Python - SCAPY - Full Packet Session Reassembly

scapy_helper.py

#From here https://pen-testing.sans.org/blog/2017/10/13/scapy-full-duplex-stream-reassembly

def full_duplex(p):
    sess = "Other"
    if 'Ether' in p:
        if 'IP' in p:
            if 'TCP' in p:
                sess = str(sorted(["TCP", p[IP].src, p[TCP].sport, p[IP].dst, p[TCP].dport],key=str))
            elif 'UDP' in p:
                sess = str(sorted(["UDP", p[IP].src, p[UDP].sport, p[IP].dst, p[UDP].dport] ,key=str))
            elif 'ICMP' in p:
                sess = str(sorted(["ICMP", p[IP].src, p[IP].dst, p[ICMP].code, p[ICMP].type, p[ICMP].id] ,key=str)) 
            else:
                sess = str(sorted(["IP", p[IP].src, p[IP].dst, p[IP].proto] ,key=str)) 
        elif 'ARP' in p:
            sess = str(sorted(["ARP", p[ARP].psrc, p[ARP].pdst],key=str)) 
        else:
            sess = p.sprintf("Ethernet type=%04xr,Ether.type%")
    return sess

Example modified version of the Original session_extractor() function from scapy source:
https://github.com/secdev/scapy/blob/master/scapy/plist.py

This incorrectly assumes IP has to be in an ethernet-frame, IP could also be in a Dot11 frame for example

Thanks, Mark, for the code and blog post; very useful tip.

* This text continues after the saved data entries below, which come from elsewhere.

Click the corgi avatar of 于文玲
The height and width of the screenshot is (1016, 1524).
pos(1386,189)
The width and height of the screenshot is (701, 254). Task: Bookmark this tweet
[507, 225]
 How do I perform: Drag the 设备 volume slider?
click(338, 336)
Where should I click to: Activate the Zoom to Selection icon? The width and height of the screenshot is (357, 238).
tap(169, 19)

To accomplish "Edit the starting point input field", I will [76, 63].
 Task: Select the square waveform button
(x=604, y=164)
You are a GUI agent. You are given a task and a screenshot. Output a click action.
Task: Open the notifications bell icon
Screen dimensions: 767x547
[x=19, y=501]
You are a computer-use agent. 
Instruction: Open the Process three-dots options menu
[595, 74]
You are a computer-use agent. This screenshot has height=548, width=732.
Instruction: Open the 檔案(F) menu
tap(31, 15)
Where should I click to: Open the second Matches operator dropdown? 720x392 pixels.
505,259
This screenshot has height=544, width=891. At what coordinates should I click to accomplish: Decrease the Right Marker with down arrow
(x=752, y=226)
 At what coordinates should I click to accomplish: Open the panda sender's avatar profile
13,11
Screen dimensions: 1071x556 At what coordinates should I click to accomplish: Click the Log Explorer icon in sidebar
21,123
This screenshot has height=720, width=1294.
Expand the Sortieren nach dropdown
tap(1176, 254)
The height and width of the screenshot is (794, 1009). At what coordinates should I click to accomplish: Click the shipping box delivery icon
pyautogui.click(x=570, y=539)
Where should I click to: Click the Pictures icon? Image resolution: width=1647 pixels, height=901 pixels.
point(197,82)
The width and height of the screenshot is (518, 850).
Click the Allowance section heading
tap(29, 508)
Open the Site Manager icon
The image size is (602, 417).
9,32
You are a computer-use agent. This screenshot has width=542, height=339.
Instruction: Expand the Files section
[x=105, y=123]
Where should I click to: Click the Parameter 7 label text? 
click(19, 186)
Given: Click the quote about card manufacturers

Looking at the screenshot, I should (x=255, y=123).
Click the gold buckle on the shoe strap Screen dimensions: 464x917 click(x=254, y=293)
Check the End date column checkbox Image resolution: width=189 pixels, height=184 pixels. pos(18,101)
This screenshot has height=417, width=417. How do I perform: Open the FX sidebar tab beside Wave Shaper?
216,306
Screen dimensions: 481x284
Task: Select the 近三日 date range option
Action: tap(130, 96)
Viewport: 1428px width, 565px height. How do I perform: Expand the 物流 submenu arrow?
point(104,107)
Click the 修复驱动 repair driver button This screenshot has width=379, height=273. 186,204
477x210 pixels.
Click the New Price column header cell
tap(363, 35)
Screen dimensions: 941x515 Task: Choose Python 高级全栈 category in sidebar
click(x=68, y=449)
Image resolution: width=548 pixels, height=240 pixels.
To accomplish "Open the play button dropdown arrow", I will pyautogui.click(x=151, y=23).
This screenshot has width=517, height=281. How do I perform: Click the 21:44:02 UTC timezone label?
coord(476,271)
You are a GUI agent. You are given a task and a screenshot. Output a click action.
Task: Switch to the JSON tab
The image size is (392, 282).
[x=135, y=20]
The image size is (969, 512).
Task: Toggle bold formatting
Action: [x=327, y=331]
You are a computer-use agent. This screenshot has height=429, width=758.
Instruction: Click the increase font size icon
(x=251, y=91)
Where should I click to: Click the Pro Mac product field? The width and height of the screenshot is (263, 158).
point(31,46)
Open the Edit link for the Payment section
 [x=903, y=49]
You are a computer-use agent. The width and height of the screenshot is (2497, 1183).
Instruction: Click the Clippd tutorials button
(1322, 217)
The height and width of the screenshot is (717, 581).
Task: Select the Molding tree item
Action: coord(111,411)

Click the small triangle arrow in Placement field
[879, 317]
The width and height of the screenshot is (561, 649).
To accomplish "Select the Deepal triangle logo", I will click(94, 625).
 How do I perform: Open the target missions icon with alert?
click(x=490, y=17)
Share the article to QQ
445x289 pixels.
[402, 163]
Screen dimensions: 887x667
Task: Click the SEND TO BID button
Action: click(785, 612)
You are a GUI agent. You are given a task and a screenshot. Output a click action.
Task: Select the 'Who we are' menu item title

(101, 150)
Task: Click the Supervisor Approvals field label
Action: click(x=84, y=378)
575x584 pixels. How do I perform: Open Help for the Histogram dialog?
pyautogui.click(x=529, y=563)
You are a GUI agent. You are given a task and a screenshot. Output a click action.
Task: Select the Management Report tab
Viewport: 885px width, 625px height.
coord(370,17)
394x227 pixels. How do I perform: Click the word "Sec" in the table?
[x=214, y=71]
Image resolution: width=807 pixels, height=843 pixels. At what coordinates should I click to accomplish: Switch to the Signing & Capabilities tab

Small caveat to keep in mind: This is simplified session reassembly as it does not consider TCP FIN/RST packets. Packets are mapped to their respective session based solely on the (src_ip, src_port, dst_ip, dst_port) four-tuple. If the client (or server) closes a TCP stream and the client by chance selects the same ephemeral port number when contacting the same server again, the two different TCP streams will be identified as a single stream.